----- ページ

PDFファイルを頻繁に扱う場合、プレビューではニーズに応えられないと感じるかもしれません。特にバージョン10.6のプレビューには、円、線、コメントなど、多くの注釈機能が搭載されていますが、その機能はそれだけです。例えば、既存のPDFに画像を簡単に挿入したり、PDF内のテキストを変更したりすることはできません。

SmileOnMyMacのPDFpenは、PDFにマークアップするだけでなく、画像の挿入や、PDF内のテキストの修正(ある程度)も簡単に行えます。しかも、50ドルという手頃な価格のプログラムとしては、非常に意外な機能も備えています。

PDFの操作

PDFpenの真髄は、PDFへのマークアップと修正にあります。まずは、充実したPDFマークアップツール群を駆使して作業を進めます。Preview(少なくともバージョン10.6。バージョン10.5は機能が制限されていました)と同様に、PDFpenを使えば、メモ、テキストボックス、PDF内の他のページや外部URLへのリンク、そして様々な図形や線を簡単にPDFに追加できます。

----------

→ **取り組む課題**:
a) 下の一覧全体で"element"を"item"に置き換え、ほかは何も変えずに書き直してください。画像は答えに含めないでください。
b) PDFpenを紹介する上の文章を、最後の文の後から続けてください。

----- 使用データ

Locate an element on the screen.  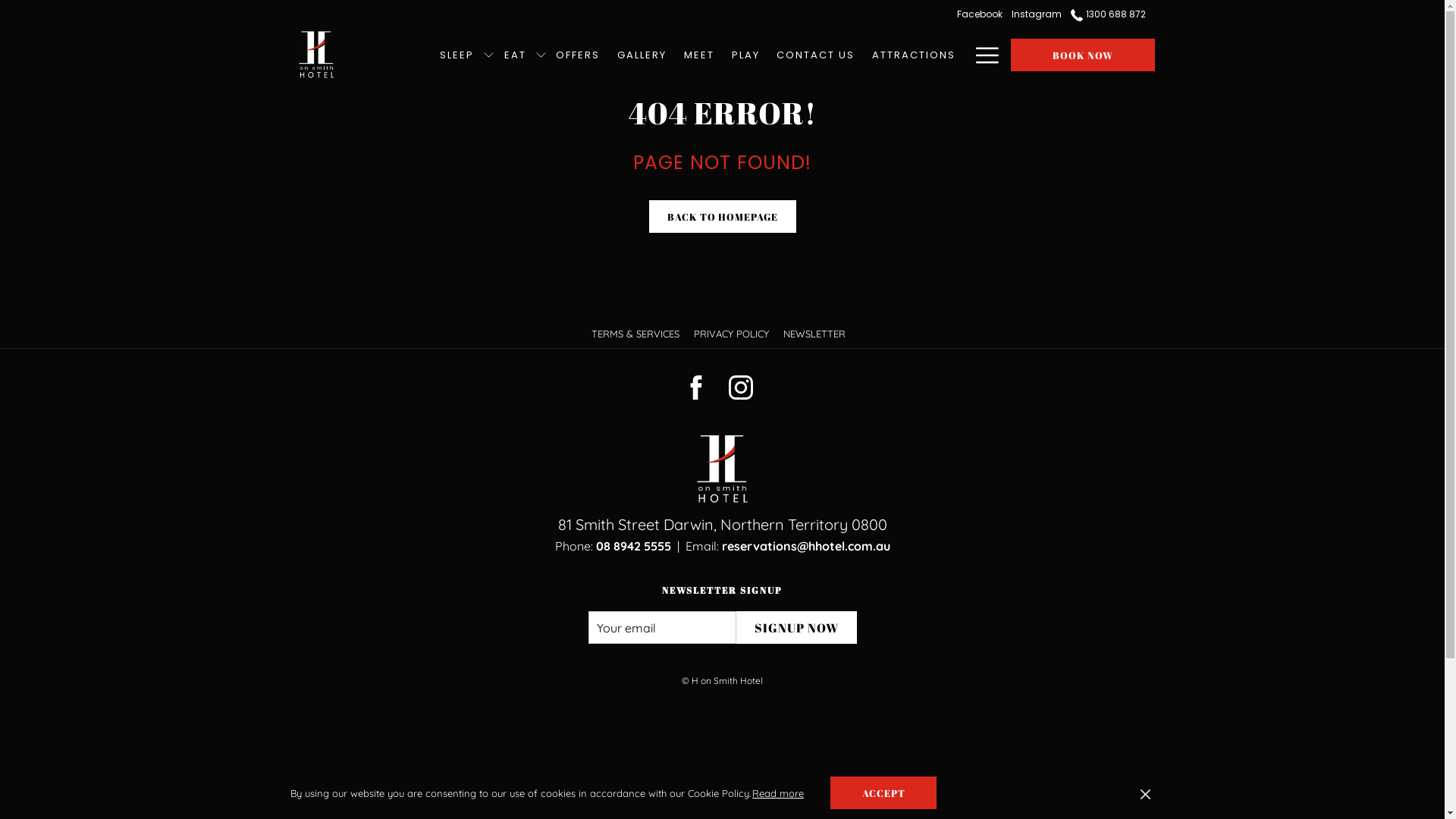
'Facebook' is located at coordinates (986, 14).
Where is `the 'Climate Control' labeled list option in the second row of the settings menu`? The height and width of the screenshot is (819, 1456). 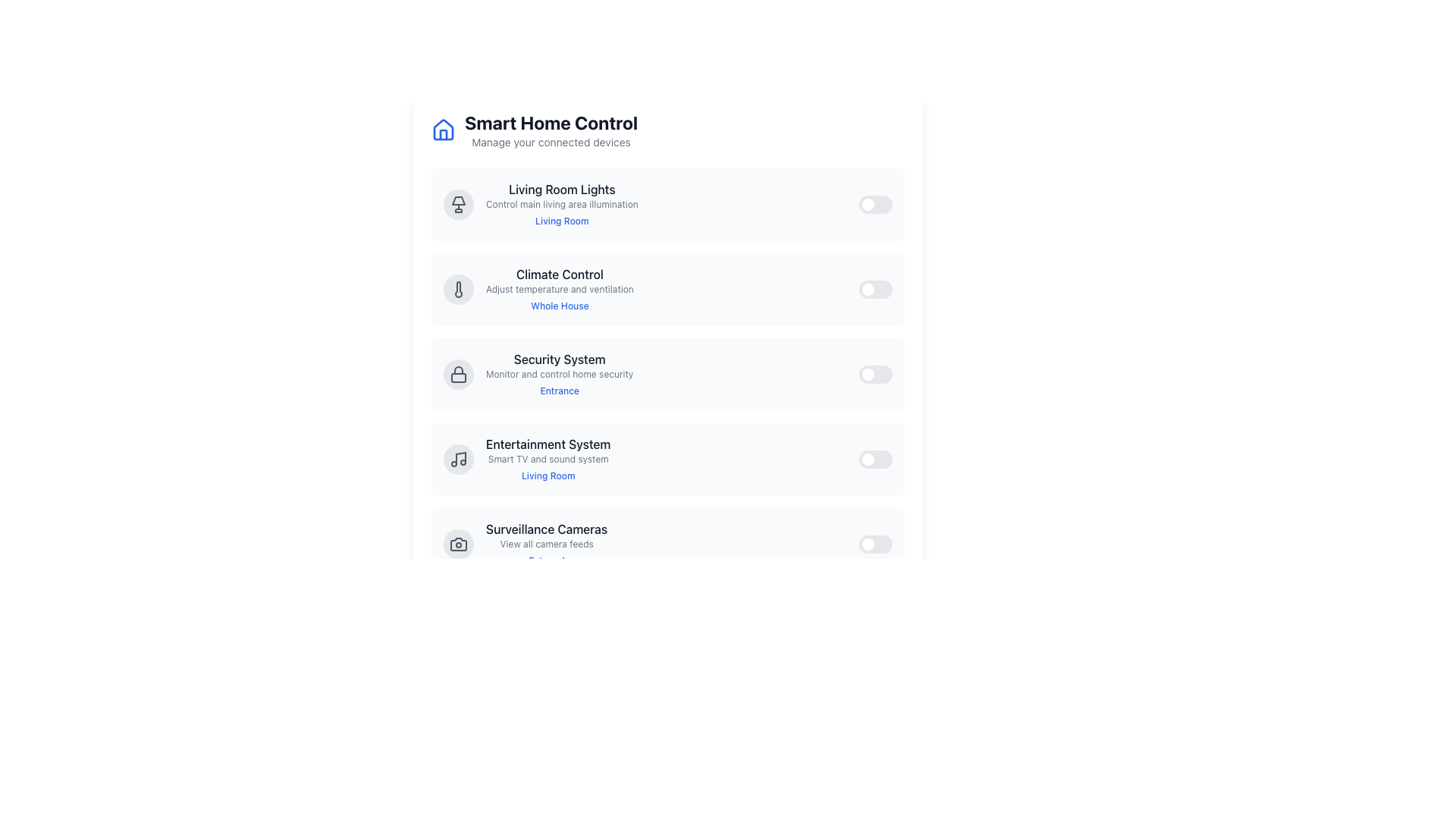
the 'Climate Control' labeled list option in the second row of the settings menu is located at coordinates (538, 289).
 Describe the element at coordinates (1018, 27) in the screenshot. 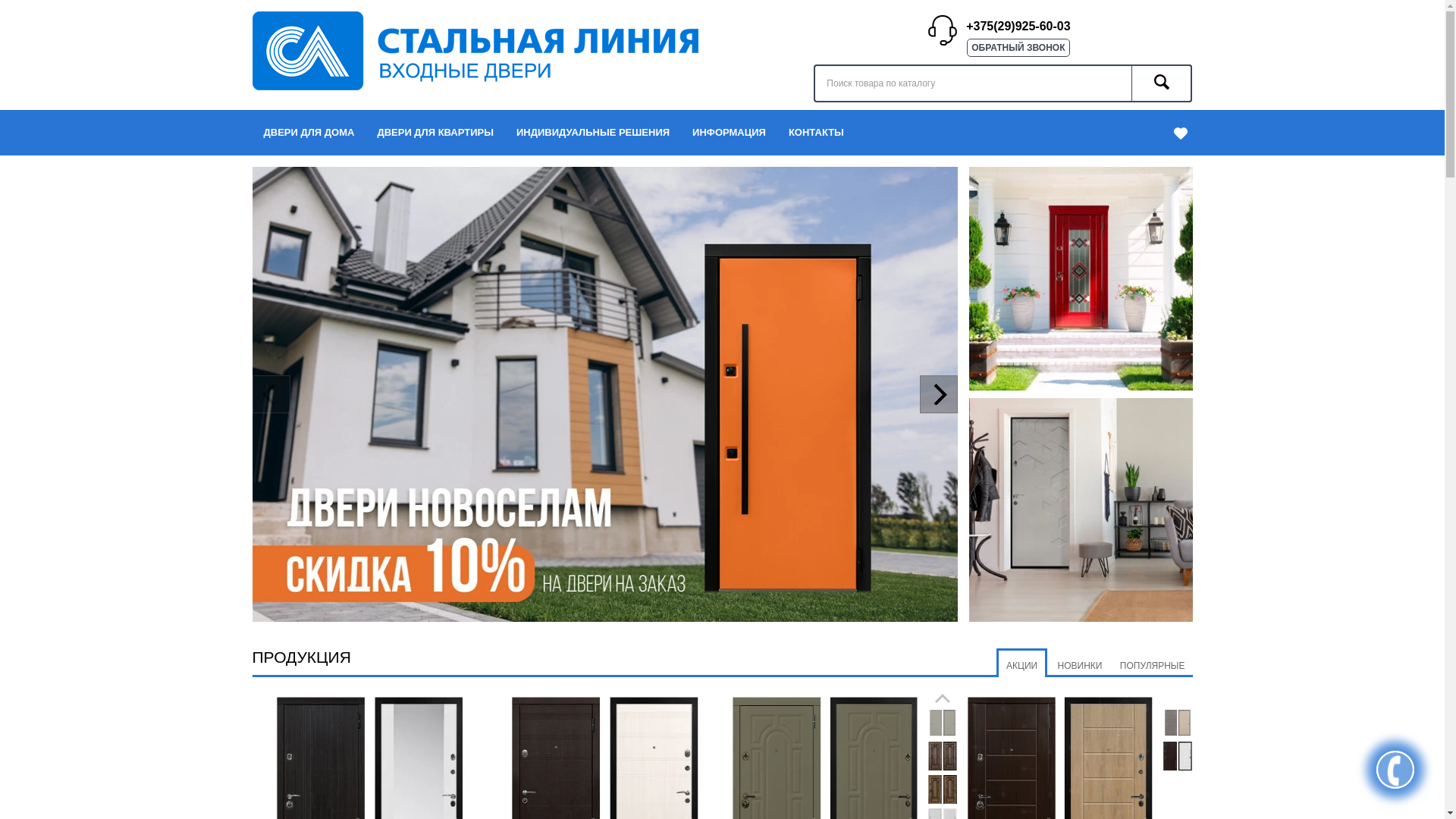

I see `'+375(29)925-60-03'` at that location.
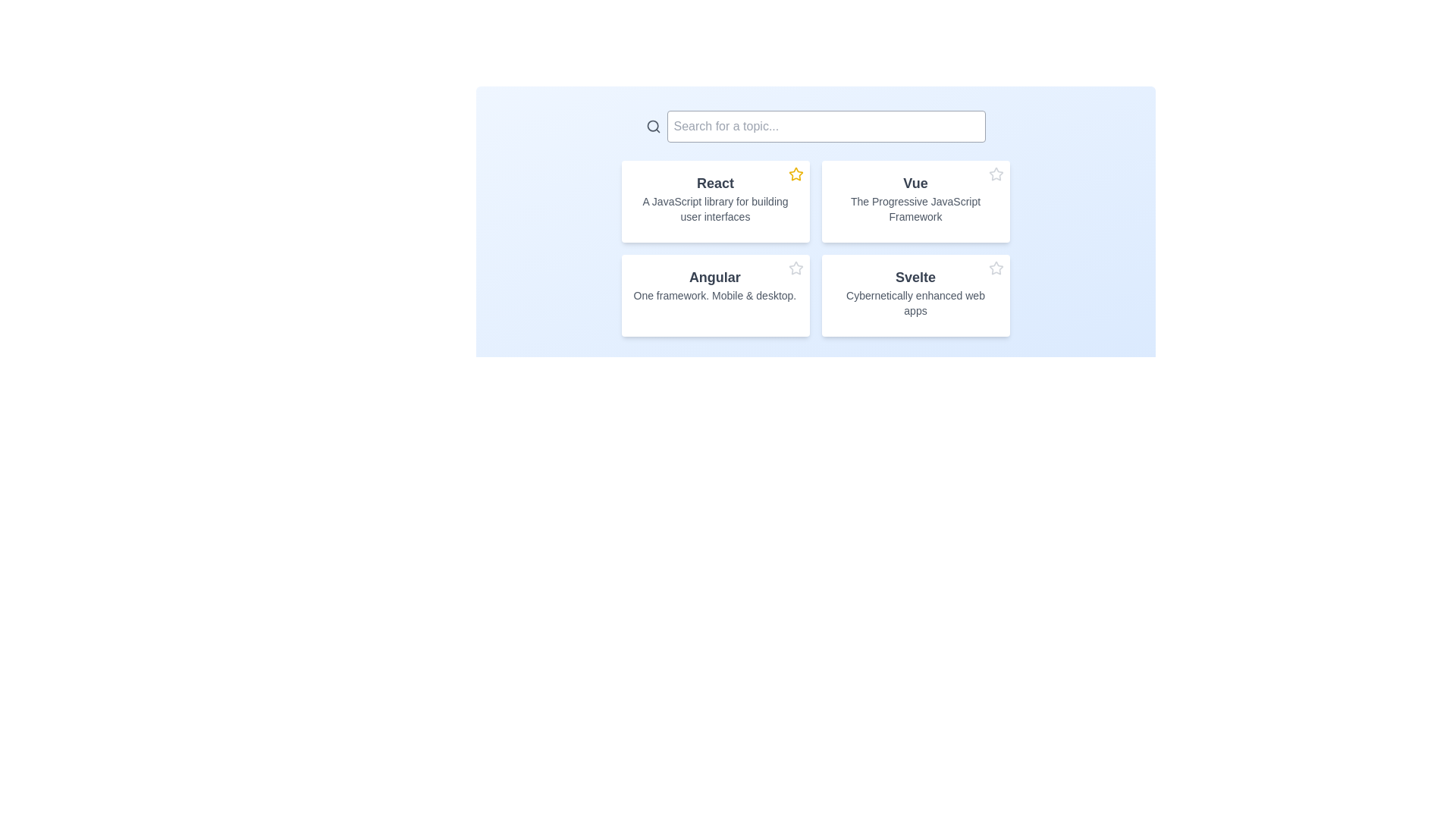 The image size is (1456, 819). What do you see at coordinates (915, 303) in the screenshot?
I see `descriptive subtitle text component located beneath the bold title text 'Svelte', which provides additional information about the Svelte framework` at bounding box center [915, 303].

----------

→ **解答**:
a)
Locate an item on the screen.  
'Facebook' is located at coordinates (986, 14).
Where is `the 'Climate Control' labeled list option in the second row of the settings menu`? The height and width of the screenshot is (819, 1456). 
the 'Climate Control' labeled list option in the second row of the settings menu is located at coordinates (538, 289).
 Describe the item at coordinates (1018, 27) in the screenshot. 

I see `'+375(29)925-60-03'` at that location.
 The image size is (1456, 819). What do you see at coordinates (915, 303) in the screenshot?
I see `descriptive subtitle text component located beneath the bold title text 'Svelte', which provides additional information about the Svelte framework` at bounding box center [915, 303].

b)
PDFpen には、プレビューを超えて、コメント ボックス (テキスト ボックスとは異なり、印刷時にオンとオフを切り替えることができます) と追加の図形が含まれています (プレビューでは、長方形、楕円、線のみが提供されますが、PDFpen では、多角形、角の丸いボックス、自由形式の落書きツールが追加されます)。

オブジェクトはインスペクタパレットからカスタマイズできます。例えば四角形を描くと、塗りつぶしの色と不透明度、線の色と不透明度、線の太さと種類を設定できます。ただし、使用するオブジェクトの種類によっては、一部の機能がカスタマイズできない場合があります。例えば、角丸のボックスの線の種類を変更できませんでした。

さらに、挿入したメモの色を変更する際に問題が発生することが分かりました。メモを開いた状態でメモの色を変更すると、テキスト自体の色も変更されてしまうことがありました。この問題は既に会社に報告されており、今後のマイナーアップデートで修正される予定です。

理論上は、PDF内の画像の操作(移動、コピー、サイズ変更、さらには削除)も可能です。ただし、私のテストでは、この機能の使い勝手は操作対象のPDFによって異なります。

一部の文書では、画像を移動しようとすると一部しか移動しませんでしたが、他の文書では自由に移動とサイズ変更ができました。画像を移動した後に元に戻しても、画像が元の位置に戻らないことがありました。しかし、コピーは常に機能したので、PDFから画像を簡単に抽出できました。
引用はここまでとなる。